After the first week
- Increase the amount of time you spend pumping. Pump until your breasts are soft and no longer feel full. In most cases, you can tell by waiting about two or three minutes after collecting the last drop of milk.
- In the first few weeks, work towards 8 to 10 total pumping sessions every 24 hours as opposed to pumping every 2 to 3 hours. Make sure no more than 5 hours pass without pumping, especially during the first two to three weeks.
Once you hit the pumping goal of 25 to 35 oz every 24 hours, you can now change things up a bit. By this time, your body will be able to maintain production even when you pump fewer times daily. Your focus should now be on hitting your daily limit. Here is what you need to do:
- Work towards establishing a regular schedule that allows you to produce 25 to 35 oz every 24 hours.
- Try and sleep more. Pump right before bed and first thing in the morning. If you find that doing this affects your overall production, add another session between 1 am to 6 am.
- You can now reduce the time you spend pumping. Pump for 10 to 15 minutes each session.

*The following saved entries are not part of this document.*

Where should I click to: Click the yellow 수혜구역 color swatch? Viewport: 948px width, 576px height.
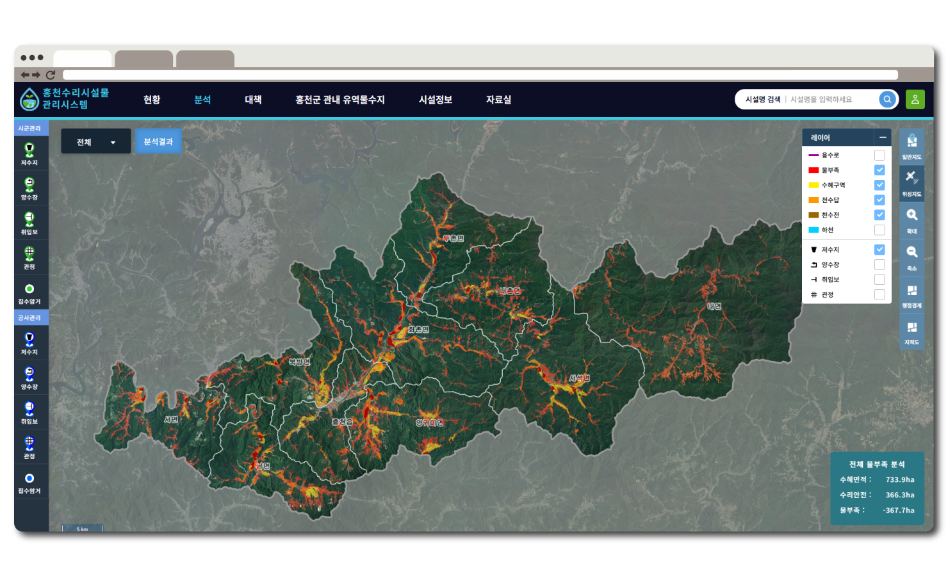813,186
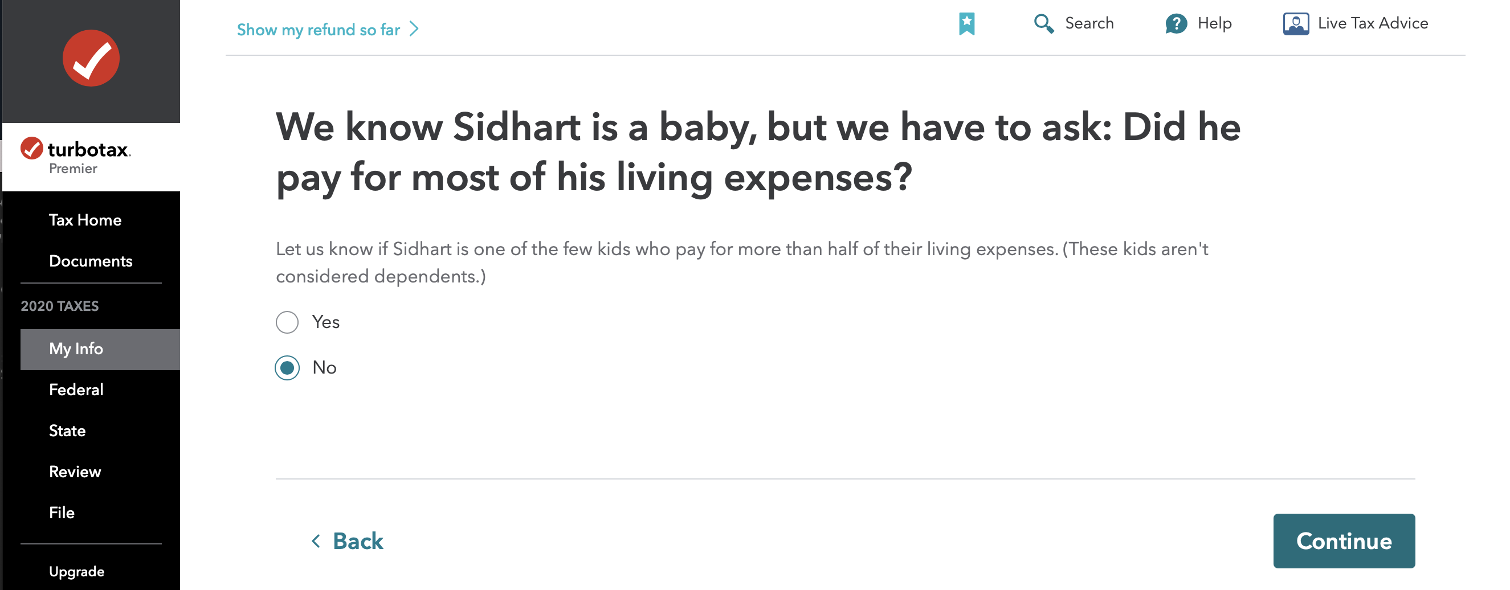
Task: Open Tax Home in sidebar
Action: click(85, 220)
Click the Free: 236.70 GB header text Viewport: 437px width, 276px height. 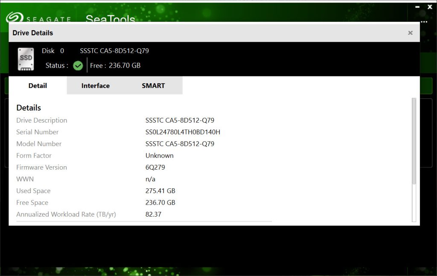(x=115, y=65)
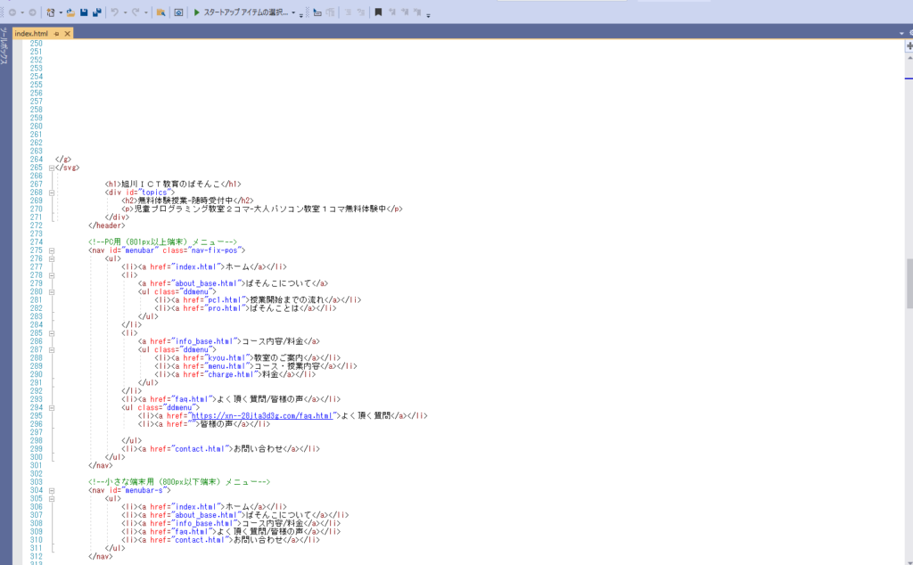Click the Undo arrow icon
913x565 pixels.
[114, 12]

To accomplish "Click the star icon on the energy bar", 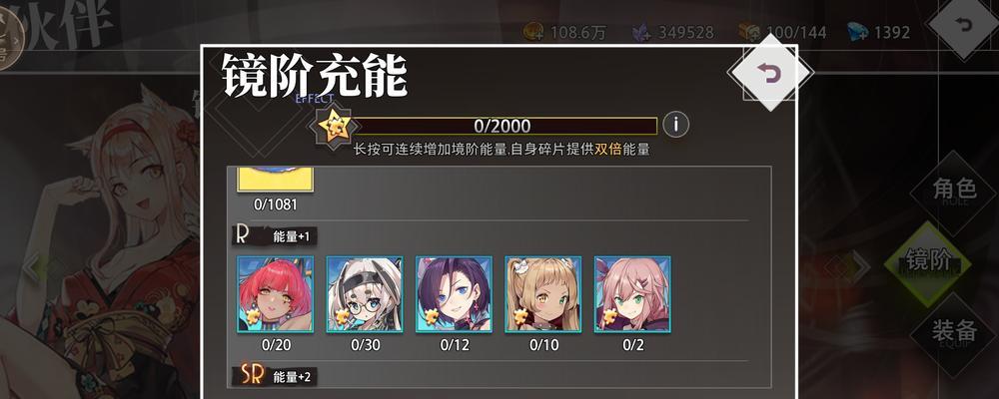I will (334, 126).
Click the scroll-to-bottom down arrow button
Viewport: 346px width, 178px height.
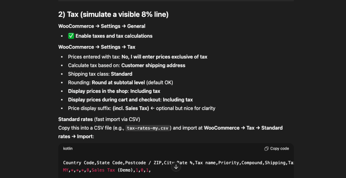pos(176,167)
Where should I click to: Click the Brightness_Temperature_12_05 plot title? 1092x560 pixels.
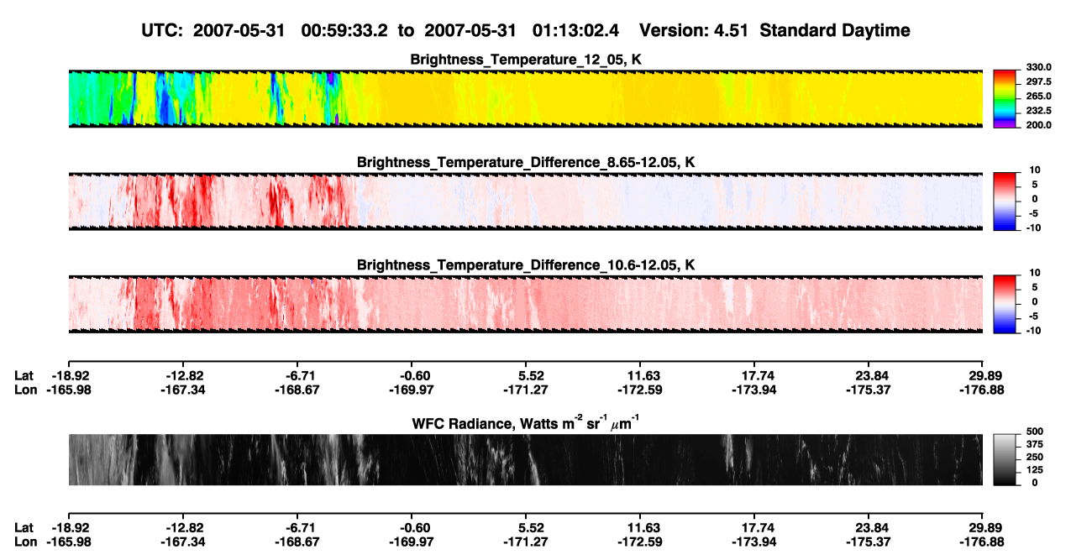[x=526, y=60]
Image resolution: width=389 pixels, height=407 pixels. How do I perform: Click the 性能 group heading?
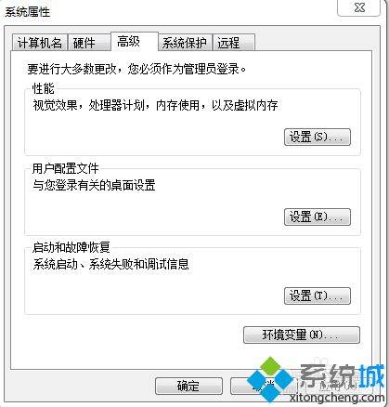44,88
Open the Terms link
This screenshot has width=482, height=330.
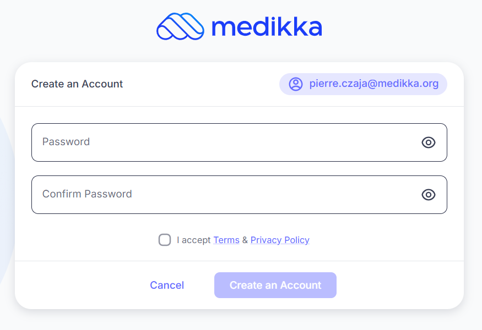coord(226,240)
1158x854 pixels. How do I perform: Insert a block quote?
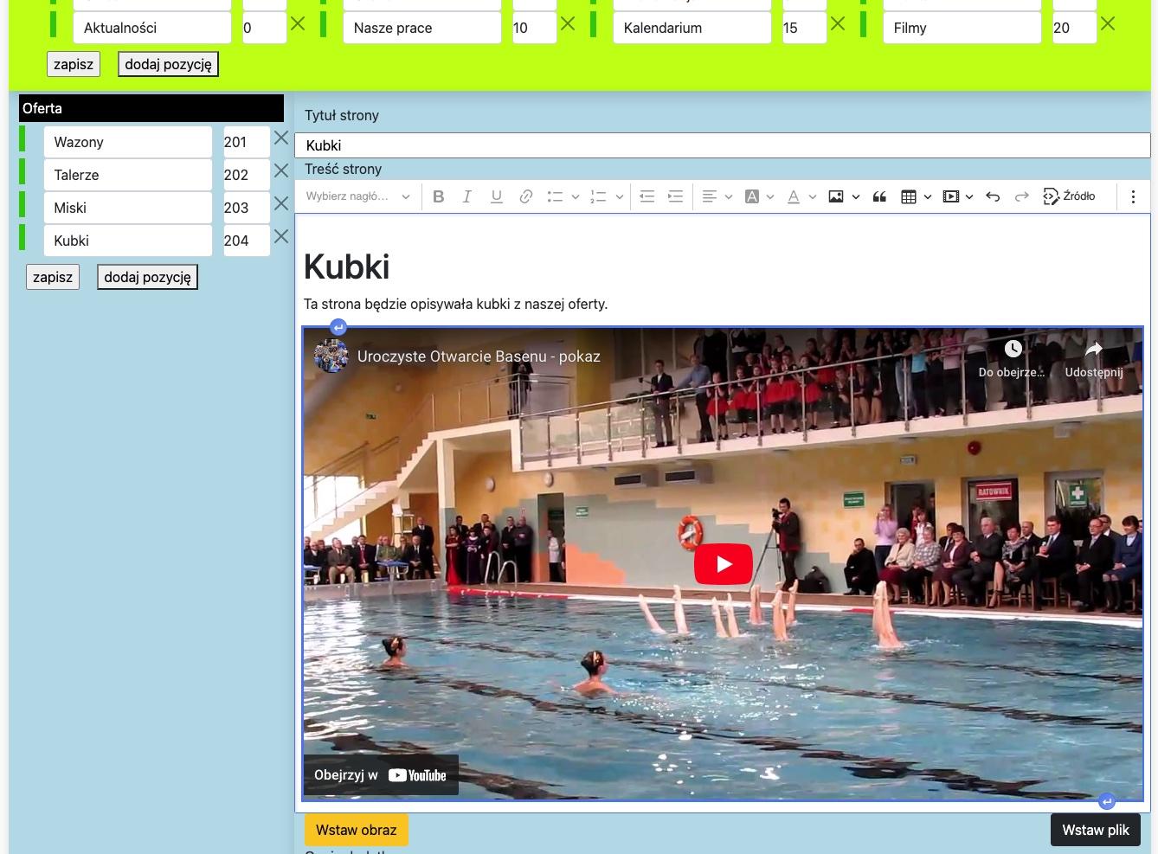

- Keep records of your production levels. Once a week, add up the amount of milk you have been pumping every 24 hours. Add it up and compare your weekly totals to know when your production drops.
How often should I pump if exclusively pumping?
The American Department of Health recommends exclusively breastfeeding if you’re able to for the first 6 months, so if you are exclusively pumping, plan to pump at least 8 to 10 times every 24 hours. Try to find a schedule that allows you to achieve full milk production every day. Once you do, try to maintain it even when you reach full milk production earlier than planned.
How often should I pump at work?
There’s no one-size-fits-all answer to this question. Several factors will affect how often you need to pump. For example, if your maternity leave has been longer, you will have a more stable supply of milk. Your baby’s age also plays a significant role; as younger babies need to be fed more often. The length of your work day and your work schedule also have a role to play.
Generally, though, if you are at work, try to schedule 2 to 3 pumping sessions in an 8-hour work day. If you are just starting, it is quite normal to get low yields when pumping, and for your sessions to take a much longer time. With experience and confidence, though, pumping can take as little as 10 to 15 minutes. So set aside around 30 minutes for set up, pumping, and cleaning up.
Breastfeeding and pumping schedule
If you are breastfeeding and nursing, you should consider pumping soon after your baby has fed and is satisfied. This way, your body will learn to produce more milk than the baby consumes.
If you are a working mom, here is a simple breastfeeding and pumping schedule that you can follow without reducing your supply:
6 am: Breastfeed
9.30am: 1st pump
12.30pm: 2nd pump
3 pm: 3rd pump
Use this schedule as a guide and make it your own. For example, you can add pumping sessions immediately you wake up and in the evening when you get home. The most important thing is to make sure the baby gets a full day’s meal, leaving you happy and comfortable.